═════ DATA EXTRACT

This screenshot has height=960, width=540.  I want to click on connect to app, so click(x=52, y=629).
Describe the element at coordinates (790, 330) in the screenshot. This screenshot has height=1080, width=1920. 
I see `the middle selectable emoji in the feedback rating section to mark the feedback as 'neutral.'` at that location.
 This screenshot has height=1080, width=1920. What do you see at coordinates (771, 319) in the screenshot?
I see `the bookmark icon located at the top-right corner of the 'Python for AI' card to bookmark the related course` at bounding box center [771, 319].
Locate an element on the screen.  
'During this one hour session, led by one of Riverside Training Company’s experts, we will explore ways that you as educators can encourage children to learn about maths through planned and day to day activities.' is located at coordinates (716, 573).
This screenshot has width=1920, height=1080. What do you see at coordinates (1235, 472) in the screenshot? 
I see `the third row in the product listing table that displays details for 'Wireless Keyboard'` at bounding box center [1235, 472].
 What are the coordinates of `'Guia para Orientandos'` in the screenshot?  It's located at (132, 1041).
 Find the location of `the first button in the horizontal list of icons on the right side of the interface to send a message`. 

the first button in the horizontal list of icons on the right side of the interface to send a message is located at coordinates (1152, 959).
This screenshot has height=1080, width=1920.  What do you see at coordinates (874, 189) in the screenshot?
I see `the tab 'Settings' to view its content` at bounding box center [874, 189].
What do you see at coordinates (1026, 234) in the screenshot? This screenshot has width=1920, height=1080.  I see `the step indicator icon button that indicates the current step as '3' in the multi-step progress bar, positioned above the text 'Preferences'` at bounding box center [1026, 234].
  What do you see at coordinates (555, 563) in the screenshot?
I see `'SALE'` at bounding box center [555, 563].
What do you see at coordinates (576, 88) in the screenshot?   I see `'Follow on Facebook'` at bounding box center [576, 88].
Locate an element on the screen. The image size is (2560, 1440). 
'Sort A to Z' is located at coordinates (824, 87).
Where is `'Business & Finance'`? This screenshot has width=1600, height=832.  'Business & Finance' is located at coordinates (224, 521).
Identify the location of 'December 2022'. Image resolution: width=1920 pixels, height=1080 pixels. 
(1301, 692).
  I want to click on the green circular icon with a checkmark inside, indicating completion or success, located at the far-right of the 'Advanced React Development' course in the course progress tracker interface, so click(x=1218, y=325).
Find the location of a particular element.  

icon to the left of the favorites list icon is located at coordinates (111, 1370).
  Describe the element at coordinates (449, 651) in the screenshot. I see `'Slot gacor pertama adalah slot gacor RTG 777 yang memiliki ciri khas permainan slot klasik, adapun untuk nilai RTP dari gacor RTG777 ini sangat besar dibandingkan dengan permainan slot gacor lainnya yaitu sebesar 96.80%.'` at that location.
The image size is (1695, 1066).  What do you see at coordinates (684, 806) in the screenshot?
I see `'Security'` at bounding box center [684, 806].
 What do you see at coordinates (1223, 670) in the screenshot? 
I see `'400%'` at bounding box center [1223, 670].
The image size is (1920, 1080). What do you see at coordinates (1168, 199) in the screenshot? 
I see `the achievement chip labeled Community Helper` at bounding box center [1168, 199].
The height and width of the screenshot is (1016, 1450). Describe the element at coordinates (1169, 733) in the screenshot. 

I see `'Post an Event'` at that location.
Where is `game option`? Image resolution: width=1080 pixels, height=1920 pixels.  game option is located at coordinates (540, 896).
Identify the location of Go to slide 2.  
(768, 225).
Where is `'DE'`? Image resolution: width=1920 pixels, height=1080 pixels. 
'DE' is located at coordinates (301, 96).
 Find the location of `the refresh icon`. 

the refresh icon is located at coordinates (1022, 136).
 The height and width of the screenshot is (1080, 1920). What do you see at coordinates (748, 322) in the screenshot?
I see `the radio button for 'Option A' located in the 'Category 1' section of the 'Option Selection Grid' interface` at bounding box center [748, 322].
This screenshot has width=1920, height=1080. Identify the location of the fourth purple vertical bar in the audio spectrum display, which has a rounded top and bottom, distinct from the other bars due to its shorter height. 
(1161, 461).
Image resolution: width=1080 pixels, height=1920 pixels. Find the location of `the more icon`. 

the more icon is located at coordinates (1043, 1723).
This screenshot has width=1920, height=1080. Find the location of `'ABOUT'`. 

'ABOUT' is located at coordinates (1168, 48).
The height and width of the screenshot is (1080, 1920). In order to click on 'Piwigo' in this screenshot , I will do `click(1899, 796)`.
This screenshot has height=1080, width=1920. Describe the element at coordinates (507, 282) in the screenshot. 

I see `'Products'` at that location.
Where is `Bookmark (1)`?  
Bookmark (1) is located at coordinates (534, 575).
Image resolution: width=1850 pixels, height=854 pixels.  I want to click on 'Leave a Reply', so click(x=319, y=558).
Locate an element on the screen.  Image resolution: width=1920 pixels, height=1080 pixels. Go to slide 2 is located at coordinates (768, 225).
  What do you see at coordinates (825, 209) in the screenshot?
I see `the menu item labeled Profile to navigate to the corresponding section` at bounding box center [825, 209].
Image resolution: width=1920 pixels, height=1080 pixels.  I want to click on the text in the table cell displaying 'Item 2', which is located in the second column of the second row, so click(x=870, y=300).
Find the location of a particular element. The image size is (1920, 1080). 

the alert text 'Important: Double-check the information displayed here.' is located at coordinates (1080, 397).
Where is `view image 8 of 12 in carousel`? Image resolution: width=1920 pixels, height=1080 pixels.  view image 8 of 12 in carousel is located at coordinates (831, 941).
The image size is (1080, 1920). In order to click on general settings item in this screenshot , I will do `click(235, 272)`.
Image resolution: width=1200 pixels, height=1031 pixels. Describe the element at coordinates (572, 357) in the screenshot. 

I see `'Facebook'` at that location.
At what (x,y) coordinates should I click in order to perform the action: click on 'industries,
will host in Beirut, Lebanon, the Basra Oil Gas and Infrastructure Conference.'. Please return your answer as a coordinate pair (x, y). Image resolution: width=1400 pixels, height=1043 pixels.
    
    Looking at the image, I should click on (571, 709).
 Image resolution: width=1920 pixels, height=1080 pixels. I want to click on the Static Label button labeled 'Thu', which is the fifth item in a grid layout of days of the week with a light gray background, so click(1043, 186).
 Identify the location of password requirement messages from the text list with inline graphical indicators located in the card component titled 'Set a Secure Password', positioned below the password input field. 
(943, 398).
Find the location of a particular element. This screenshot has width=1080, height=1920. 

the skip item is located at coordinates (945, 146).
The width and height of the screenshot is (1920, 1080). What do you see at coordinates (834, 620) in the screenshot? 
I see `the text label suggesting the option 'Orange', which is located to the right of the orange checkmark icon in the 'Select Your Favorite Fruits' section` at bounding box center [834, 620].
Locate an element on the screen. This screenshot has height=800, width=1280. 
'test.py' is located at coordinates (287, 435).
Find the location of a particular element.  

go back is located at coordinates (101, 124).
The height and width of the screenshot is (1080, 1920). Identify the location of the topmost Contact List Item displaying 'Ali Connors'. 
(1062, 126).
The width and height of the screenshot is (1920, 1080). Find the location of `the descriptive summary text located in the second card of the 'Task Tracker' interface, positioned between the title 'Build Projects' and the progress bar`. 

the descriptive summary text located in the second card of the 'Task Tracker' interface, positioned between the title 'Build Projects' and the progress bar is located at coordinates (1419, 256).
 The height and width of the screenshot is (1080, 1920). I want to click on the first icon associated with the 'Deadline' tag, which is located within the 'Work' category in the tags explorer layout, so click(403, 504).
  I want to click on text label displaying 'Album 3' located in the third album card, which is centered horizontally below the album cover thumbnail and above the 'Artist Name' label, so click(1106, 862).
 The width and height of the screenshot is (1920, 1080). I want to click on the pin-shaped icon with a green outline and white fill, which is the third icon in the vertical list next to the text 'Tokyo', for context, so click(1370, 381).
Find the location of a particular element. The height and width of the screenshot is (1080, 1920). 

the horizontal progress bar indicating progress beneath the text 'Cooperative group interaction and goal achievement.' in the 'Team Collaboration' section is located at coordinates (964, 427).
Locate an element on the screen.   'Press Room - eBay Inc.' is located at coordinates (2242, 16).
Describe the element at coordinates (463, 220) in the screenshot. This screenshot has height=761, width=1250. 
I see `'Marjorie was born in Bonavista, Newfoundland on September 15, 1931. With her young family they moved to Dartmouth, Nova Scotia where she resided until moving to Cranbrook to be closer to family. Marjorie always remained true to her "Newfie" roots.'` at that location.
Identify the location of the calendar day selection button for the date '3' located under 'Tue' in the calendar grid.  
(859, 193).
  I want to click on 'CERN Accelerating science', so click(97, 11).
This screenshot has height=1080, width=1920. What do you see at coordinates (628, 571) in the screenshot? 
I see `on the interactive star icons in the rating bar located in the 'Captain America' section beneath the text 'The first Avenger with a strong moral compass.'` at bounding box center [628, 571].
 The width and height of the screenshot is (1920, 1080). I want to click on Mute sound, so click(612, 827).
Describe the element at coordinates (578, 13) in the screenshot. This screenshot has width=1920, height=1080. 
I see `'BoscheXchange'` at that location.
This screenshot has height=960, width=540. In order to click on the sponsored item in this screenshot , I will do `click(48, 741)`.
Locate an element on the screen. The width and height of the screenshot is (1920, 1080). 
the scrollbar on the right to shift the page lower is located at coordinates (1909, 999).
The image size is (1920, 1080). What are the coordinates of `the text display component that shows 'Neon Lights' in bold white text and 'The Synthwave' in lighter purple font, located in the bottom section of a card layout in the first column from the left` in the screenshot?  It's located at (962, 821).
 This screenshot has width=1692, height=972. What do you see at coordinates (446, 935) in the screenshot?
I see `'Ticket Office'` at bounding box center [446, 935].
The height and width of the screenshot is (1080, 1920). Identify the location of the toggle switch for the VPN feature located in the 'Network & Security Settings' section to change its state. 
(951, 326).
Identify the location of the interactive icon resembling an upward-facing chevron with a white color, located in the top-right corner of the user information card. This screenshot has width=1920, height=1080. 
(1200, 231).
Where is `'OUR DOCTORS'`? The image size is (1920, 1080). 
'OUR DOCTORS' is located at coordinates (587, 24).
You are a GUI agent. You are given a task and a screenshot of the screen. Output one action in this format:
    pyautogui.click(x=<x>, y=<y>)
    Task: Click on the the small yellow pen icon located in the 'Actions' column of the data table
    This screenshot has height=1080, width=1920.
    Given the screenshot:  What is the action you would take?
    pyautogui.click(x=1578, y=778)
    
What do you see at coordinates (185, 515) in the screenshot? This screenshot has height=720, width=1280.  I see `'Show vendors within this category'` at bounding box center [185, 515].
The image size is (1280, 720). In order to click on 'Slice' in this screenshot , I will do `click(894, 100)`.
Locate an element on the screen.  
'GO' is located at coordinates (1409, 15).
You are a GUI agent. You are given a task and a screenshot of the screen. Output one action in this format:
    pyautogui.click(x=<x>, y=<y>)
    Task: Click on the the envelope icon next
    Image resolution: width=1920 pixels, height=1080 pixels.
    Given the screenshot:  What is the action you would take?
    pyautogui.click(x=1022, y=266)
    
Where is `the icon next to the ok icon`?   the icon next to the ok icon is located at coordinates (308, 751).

══════════

**TASK DESCRIPTION:** Return word for word the lines above, from the very first one through the line containing "What do you see at coordinates (1026, 234)".

**TASK SOLUTION:**
This screenshot has height=960, width=540.  I want to click on connect to app, so click(x=52, y=629).
Describe the element at coordinates (790, 330) in the screenshot. This screenshot has height=1080, width=1920. 
I see `the middle selectable emoji in the feedback rating section to mark the feedback as 'neutral.'` at that location.
 This screenshot has height=1080, width=1920. What do you see at coordinates (771, 319) in the screenshot?
I see `the bookmark icon located at the top-right corner of the 'Python for AI' card to bookmark the related course` at bounding box center [771, 319].
Locate an element on the screen.  
'During this one hour session, led by one of Riverside Training Company’s experts, we will explore ways that you as educators can encourage children to learn about maths through planned and day to day activities.' is located at coordinates (716, 573).
This screenshot has width=1920, height=1080. What do you see at coordinates (1235, 472) in the screenshot? 
I see `the third row in the product listing table that displays details for 'Wireless Keyboard'` at bounding box center [1235, 472].
 What are the coordinates of `'Guia para Orientandos'` in the screenshot?  It's located at (132, 1041).
 Find the location of `the first button in the horizontal list of icons on the right side of the interface to send a message`. 

the first button in the horizontal list of icons on the right side of the interface to send a message is located at coordinates (1152, 959).
This screenshot has height=1080, width=1920.  What do you see at coordinates (874, 189) in the screenshot?
I see `the tab 'Settings' to view its content` at bounding box center [874, 189].
What do you see at coordinates (1026, 234) in the screenshot? This screenshot has width=1920, height=1080.  I see `the step indicator icon button that indicates the current step as '3' in the multi-step progress bar, positioned above the text 'Preferences'` at bounding box center [1026, 234].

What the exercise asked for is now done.